Data extracted from a collection
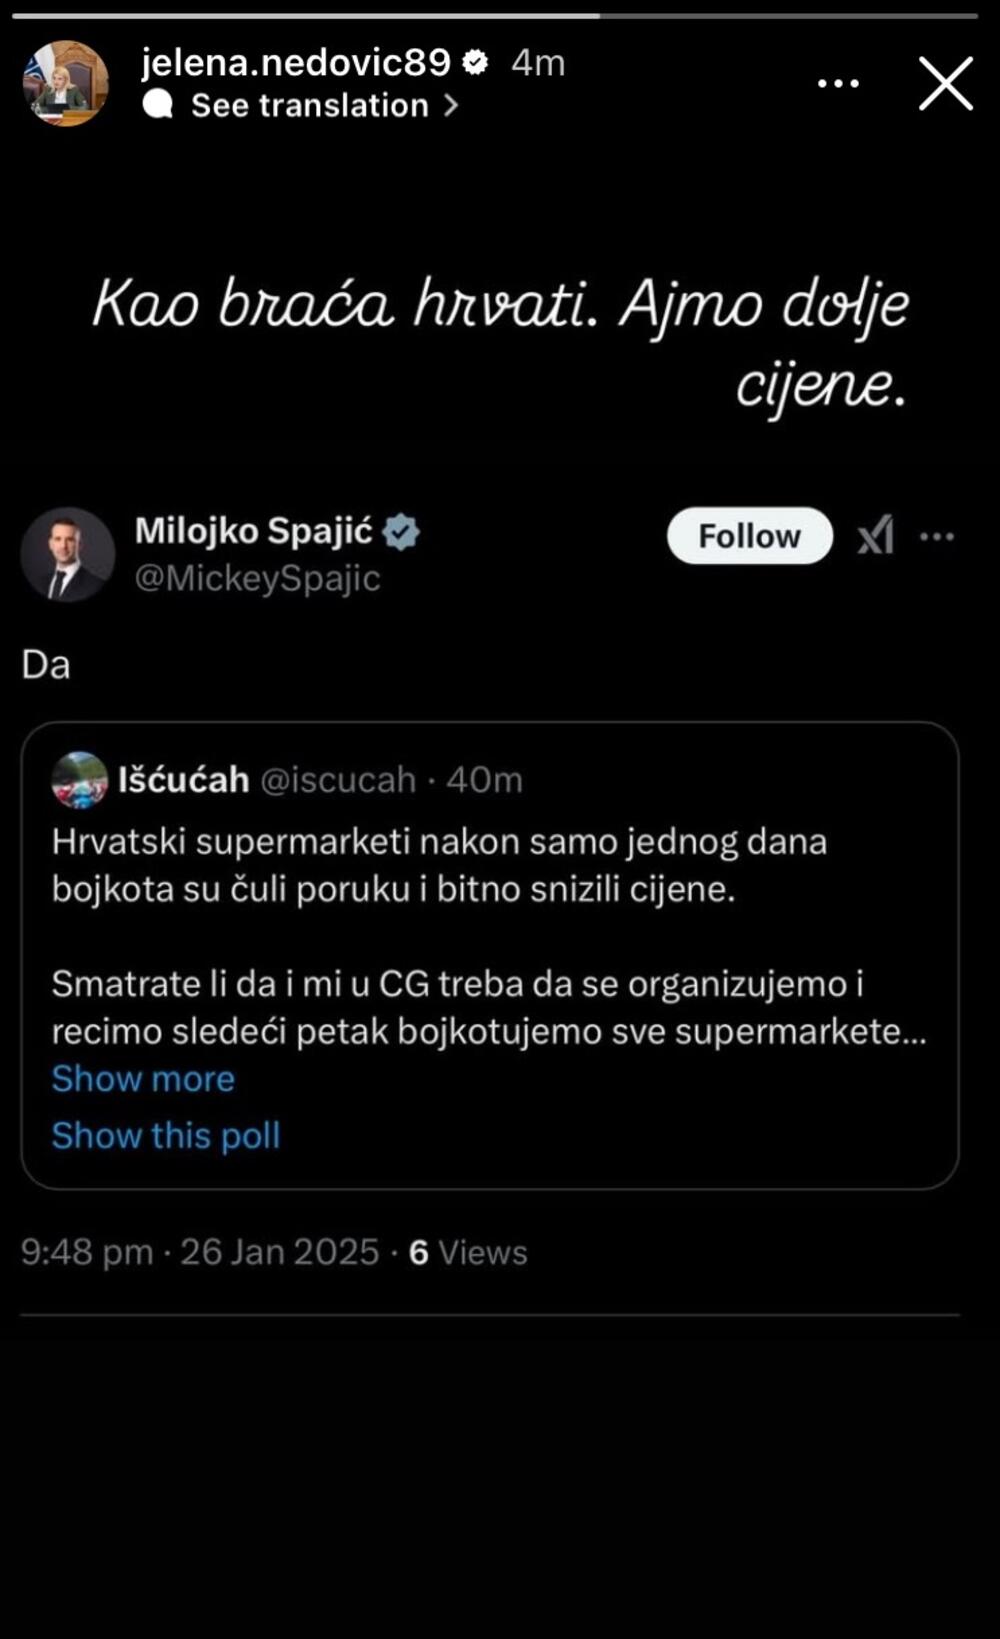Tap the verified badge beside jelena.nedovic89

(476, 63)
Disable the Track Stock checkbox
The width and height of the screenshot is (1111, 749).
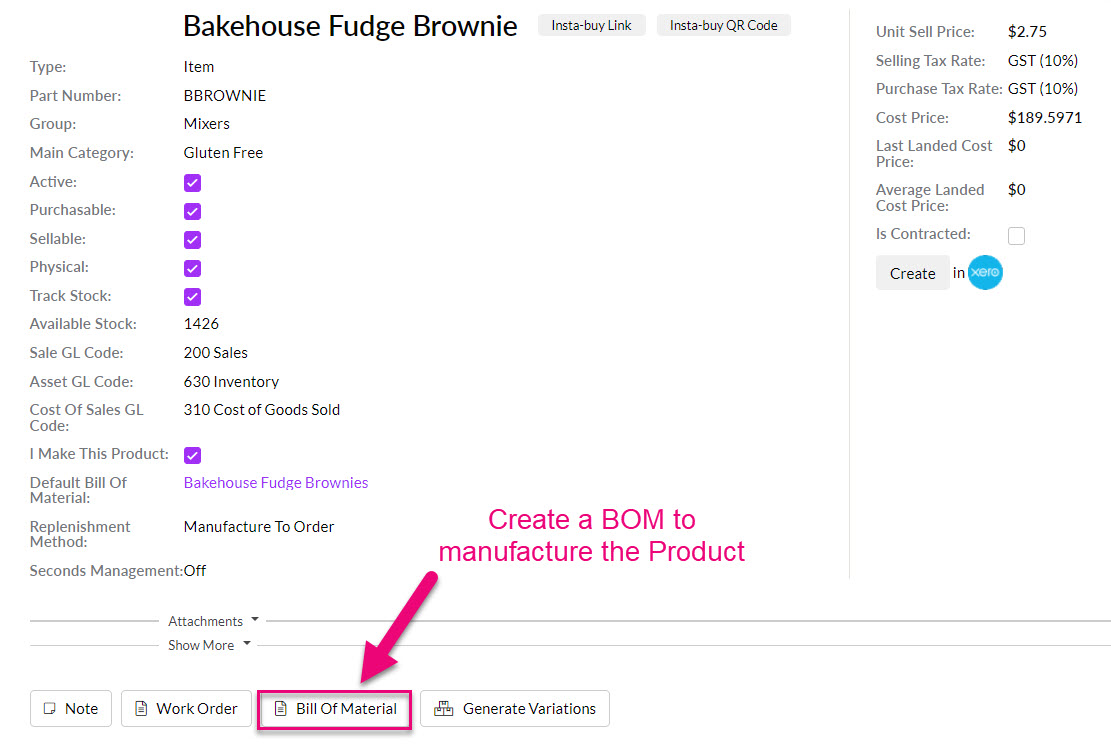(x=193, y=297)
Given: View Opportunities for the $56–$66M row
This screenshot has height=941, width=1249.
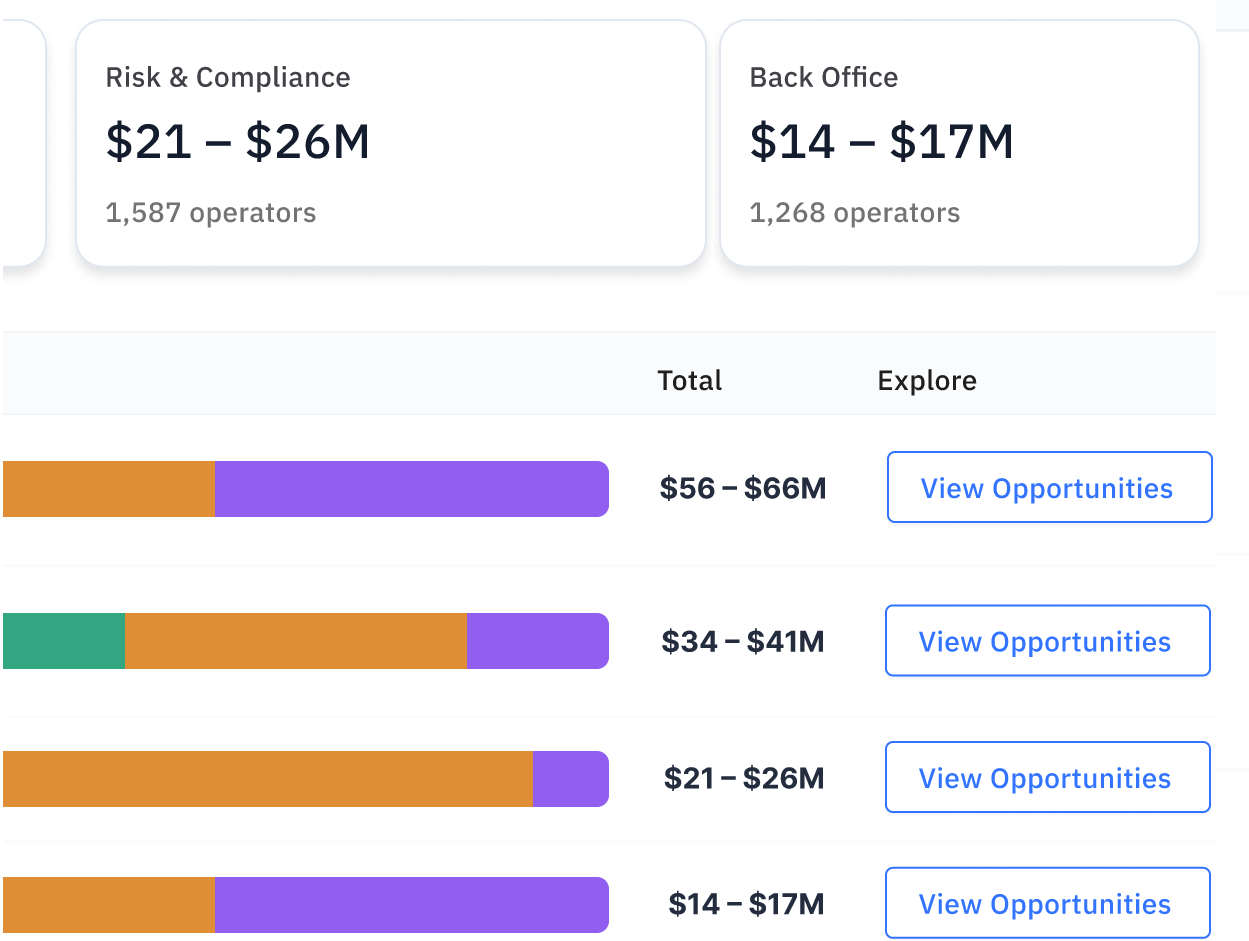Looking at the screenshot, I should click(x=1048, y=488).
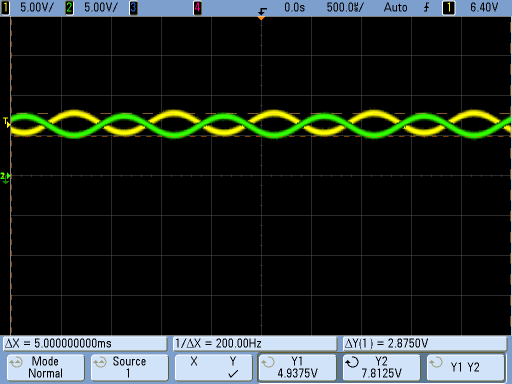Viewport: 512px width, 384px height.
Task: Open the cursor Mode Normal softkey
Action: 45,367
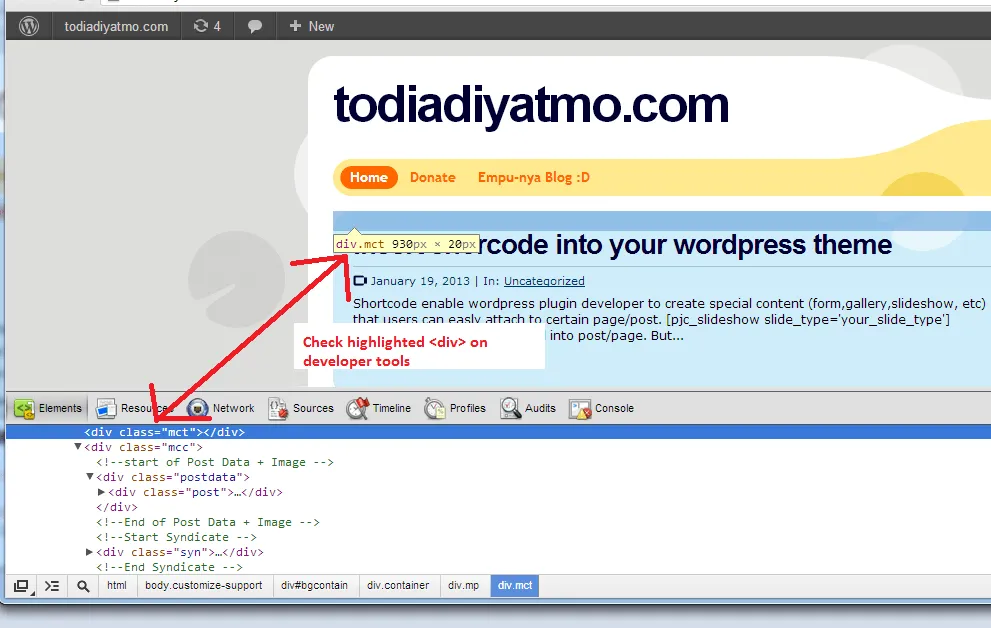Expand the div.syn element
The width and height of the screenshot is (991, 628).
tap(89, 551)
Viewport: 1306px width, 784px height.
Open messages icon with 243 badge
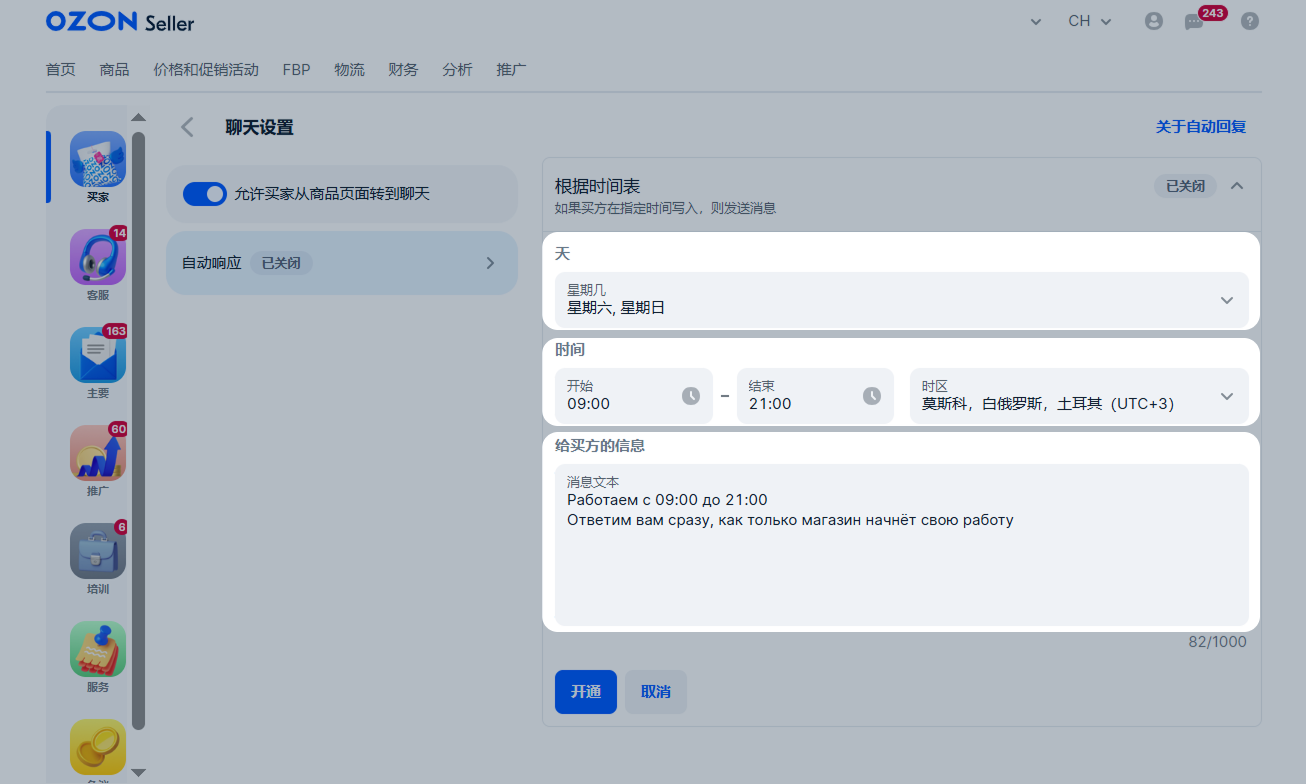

#### Task prompt
Only the lines from the one containing "This screenshot has height=941, width=1249." through the end of the records above should be retyped, exactly as they stand, with any pictures left out.

#### Exercise answer
This screenshot has height=941, width=1249.
Looking at the screenshot, I should click(x=1048, y=488).
Viewport: 512px width, 384px height.
Task: Open the cursor Mode Normal softkey
Action: 45,367
Expand the div.syn element
The width and height of the screenshot is (991, 628).
tap(89, 551)
Viewport: 1306px width, 784px height.
Open messages icon with 243 badge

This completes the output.